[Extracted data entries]
Segment Open

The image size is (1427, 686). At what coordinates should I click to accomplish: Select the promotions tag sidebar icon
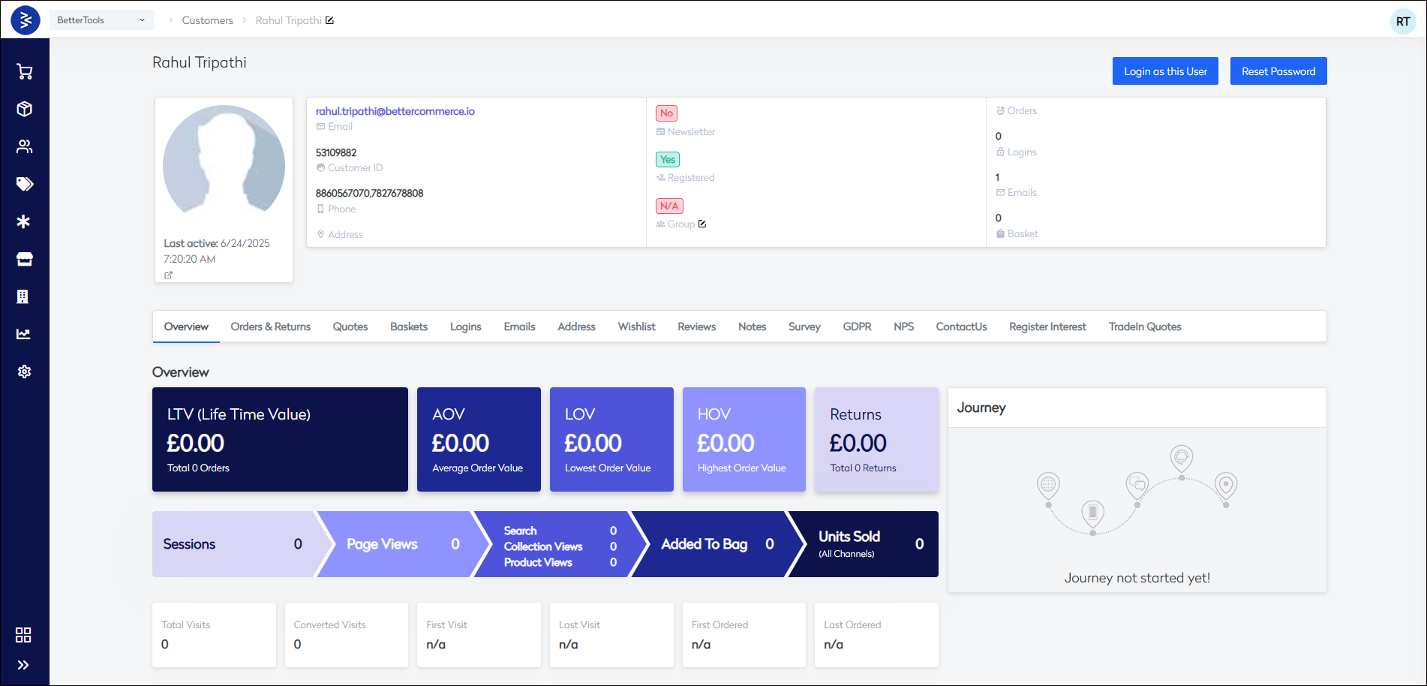point(24,184)
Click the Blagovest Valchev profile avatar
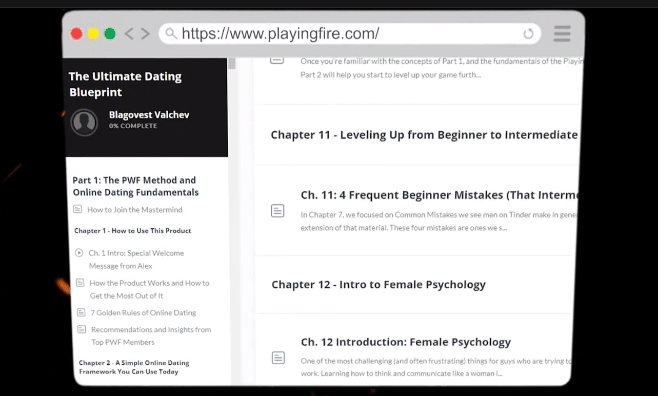This screenshot has height=396, width=658. click(84, 122)
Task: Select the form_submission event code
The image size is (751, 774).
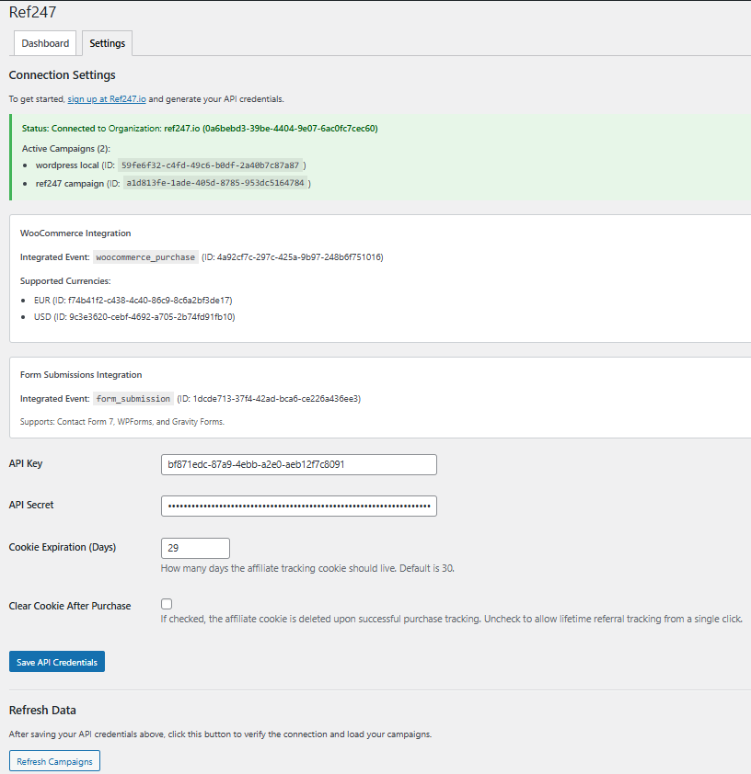Action: coord(132,398)
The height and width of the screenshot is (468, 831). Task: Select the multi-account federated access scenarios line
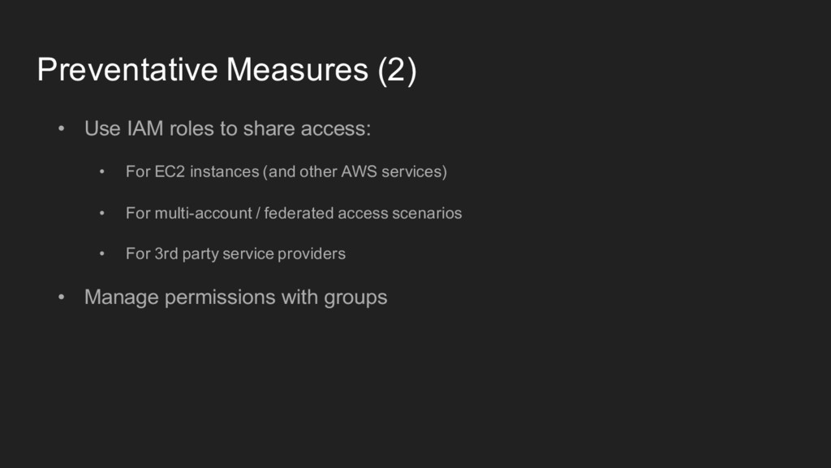[294, 213]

Segment Closed

* REQUIRED ACTION *
Retype the data above in full, exactly as it stands, and skip any image.

* SOLUTION TO THE EXERCISE *
The image size is (1427, 686). At what coordinates should I click to accomplish: Select the promotions tag sidebar icon
point(24,184)
Click the Blagovest Valchev profile avatar
This screenshot has height=396, width=658. click(84, 122)
Task: Select the form_submission event code
The image size is (751, 774).
Action: coord(132,398)
The height and width of the screenshot is (468, 831). Task: Select the multi-account federated access scenarios line
[294, 213]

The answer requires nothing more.